The gap between regions, described as a “rich-get-richer, poor-get-poorer” phenomenon, was severe. Seoul’s deployment rate was relatively high at 74.3%, but in North Jeolla (42.6%), South Jeolla (51.3%), North Gyeongsang (52.7%), South Chungcheong (53.1%), and Gangwon (55.0%), the rates hovered around half that level.
The total number of students at risk of suicide who require secondary intervention from specialized agencies was tallied at 16,080. Including those classified as “of concern” (68,921 students), nearly 85,000 students are attending school with serious mental health warning signs.
In particular, while the proportion of students at risk of suicide in regular schools was between 1% and 2%, the rate among students in special education schools reached 6.7%. This is more than six times the overall average (1.0%), highlighting that mental health care for students with disabilities is being left in a blind spot.
The warning signs among children are manifesting not just as test results, but as concrete behaviors. In 2024, the number of counseling sessions conducted at Wee Classes (school counseling offices) in elementary, middle, and high schools nationwide reached 3,682,600. Compared to 2,310,000 sessions during the COVID-19 outbreak in 2020, this represents a roughly 1.6-fold increase over four years. On average, more than 10,000 counseling sessions are taking place daily at schools across the country.
In reality, cases where students have attempted self-harm or suicide, prompting schools to urgently convene a “Crisis Management Committee,” have been reported continuously nationwide. From January to August 2024, the number of Crisis Management Committee meetings related to students who attempted self-harm or suicide was 939 in Gyeonggi, 427 in Seoul, 393 in South Jeolla, 363 in North Jeolla, and 350 in North Gyeongsang. The Crisis Management Committee is a body where the school principal, counseling teacher, health teacher, and others gather to discuss response measures when such incidents occur. These numbers indicate that an equivalent number of students have already sent concrete “cries for help” through their actions within the school. It is estimated that a significant proportion of these students chose to drop out and became out-of-school youth.
However, the education authorities have not even been able to properly grasp the urgency of the situation. The Ministry of Education explained that it does not regularly collect or manage data on the convening of Crisis Management Committees. As a result, the most important indicator showing how frequently and for what reasons students attempt extreme choices is missing from the basic data used for policy formulation.

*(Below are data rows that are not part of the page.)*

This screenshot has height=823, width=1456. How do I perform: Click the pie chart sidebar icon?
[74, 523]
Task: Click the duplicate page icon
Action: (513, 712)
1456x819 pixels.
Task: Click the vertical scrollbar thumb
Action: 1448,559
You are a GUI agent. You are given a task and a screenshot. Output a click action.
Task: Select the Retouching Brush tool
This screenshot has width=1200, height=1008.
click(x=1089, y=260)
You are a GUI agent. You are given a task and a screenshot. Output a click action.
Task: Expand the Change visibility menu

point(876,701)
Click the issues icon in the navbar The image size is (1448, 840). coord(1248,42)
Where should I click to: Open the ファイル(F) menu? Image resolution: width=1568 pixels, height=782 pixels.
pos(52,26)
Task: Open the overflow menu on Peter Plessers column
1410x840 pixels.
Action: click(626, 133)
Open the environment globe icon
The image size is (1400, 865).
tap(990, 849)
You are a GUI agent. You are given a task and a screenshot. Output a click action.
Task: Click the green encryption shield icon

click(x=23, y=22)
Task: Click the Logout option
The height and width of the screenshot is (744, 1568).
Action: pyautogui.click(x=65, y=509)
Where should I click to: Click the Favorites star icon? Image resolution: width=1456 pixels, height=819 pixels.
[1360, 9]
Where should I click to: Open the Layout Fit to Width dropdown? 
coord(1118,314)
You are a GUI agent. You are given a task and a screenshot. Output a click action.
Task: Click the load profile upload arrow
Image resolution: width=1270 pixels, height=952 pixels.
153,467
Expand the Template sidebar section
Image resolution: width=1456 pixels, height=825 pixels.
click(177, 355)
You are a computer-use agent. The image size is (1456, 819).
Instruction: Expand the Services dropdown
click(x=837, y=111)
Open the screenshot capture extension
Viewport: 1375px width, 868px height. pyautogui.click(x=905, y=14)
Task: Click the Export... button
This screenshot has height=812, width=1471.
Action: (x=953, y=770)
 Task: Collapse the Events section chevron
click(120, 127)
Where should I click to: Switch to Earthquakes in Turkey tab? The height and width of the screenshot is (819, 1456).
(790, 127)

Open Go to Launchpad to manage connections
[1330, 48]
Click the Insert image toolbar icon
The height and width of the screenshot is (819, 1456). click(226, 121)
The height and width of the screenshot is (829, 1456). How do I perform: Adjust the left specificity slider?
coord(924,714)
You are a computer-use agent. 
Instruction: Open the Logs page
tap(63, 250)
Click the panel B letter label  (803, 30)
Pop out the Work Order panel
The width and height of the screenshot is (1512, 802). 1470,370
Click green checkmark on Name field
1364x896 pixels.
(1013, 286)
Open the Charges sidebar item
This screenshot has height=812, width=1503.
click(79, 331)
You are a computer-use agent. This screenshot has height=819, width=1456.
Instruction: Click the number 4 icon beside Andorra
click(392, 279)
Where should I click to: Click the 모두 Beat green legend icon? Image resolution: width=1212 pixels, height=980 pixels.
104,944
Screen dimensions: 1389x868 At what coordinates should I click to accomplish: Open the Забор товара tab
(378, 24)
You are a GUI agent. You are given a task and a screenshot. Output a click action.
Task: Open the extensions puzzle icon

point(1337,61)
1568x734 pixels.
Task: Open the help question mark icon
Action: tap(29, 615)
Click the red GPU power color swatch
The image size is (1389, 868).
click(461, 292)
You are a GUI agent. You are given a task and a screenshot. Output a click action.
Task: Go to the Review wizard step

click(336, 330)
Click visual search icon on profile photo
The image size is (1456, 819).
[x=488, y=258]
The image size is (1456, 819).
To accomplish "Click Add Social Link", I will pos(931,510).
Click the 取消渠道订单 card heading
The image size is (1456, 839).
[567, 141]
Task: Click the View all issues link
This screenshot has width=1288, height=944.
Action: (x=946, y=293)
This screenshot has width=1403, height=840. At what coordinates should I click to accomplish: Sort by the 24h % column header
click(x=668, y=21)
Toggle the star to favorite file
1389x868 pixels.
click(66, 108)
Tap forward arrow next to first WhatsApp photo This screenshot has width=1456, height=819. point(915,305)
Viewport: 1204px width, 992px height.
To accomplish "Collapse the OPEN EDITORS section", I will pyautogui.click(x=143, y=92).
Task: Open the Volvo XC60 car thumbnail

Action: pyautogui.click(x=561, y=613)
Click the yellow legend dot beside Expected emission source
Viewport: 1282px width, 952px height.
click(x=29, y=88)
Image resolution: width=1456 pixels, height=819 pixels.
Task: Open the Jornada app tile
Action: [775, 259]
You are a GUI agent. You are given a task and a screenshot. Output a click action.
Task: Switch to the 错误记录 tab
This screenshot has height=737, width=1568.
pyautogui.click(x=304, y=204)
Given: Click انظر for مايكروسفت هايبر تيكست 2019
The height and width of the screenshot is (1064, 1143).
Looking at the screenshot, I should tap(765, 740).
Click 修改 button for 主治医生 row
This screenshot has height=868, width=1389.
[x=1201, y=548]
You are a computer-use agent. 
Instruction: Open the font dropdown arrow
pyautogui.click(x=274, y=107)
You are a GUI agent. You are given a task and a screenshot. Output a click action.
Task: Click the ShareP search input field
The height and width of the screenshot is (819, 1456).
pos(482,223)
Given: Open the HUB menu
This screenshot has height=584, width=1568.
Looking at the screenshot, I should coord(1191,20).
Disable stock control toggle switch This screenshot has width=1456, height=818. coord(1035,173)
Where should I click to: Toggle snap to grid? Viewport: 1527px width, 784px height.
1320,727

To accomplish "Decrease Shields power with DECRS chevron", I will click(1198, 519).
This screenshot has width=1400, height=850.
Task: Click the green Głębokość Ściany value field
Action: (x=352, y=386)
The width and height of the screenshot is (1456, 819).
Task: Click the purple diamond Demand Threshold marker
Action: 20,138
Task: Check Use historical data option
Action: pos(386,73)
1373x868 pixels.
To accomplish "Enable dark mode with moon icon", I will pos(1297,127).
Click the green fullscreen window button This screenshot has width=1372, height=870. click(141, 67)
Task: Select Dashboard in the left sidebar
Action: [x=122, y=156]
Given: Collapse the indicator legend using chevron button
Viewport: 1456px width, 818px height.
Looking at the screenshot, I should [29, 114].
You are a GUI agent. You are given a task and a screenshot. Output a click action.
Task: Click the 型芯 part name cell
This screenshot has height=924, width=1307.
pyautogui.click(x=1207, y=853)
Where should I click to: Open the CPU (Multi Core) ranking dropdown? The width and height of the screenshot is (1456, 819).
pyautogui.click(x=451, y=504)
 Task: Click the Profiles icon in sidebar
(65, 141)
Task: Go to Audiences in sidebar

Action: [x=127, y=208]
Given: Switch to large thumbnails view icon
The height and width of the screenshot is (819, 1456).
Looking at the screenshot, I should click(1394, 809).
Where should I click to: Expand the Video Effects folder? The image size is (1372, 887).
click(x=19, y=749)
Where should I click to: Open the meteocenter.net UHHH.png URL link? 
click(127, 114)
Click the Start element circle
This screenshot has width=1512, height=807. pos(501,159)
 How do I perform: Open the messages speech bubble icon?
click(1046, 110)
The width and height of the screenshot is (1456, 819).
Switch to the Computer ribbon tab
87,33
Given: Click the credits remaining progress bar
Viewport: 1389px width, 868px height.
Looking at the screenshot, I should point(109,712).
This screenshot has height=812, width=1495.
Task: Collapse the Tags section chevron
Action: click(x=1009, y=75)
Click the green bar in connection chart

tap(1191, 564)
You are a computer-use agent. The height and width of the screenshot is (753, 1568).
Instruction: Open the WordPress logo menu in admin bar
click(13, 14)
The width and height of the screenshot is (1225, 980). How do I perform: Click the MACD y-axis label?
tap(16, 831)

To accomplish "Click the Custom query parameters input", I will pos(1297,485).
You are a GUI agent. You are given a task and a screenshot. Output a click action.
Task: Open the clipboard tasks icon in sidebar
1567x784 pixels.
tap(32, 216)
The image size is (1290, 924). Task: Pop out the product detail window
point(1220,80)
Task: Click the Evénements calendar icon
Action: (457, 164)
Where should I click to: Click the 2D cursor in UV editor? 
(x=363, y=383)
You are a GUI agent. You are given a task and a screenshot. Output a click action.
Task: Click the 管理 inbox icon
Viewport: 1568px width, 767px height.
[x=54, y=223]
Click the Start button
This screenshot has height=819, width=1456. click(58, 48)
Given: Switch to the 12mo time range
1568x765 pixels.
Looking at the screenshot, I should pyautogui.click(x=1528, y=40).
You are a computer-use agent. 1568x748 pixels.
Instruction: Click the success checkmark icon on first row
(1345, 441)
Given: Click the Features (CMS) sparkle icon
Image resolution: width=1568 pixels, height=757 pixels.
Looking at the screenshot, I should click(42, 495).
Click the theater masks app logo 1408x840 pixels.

Park Namgi, Professor Emeritus at Gwangju National University of Education, said, “In reality, the demand for counseling has increased to an incomparable degree compared to the past, but the government seems to be reducing everything simply because the number of students is declining. If statistics from Crisis Management Committees or the Education Administration Information System are utilized properly, at-risk youth can be identified early, so it is essential to manage this data thoroughly.”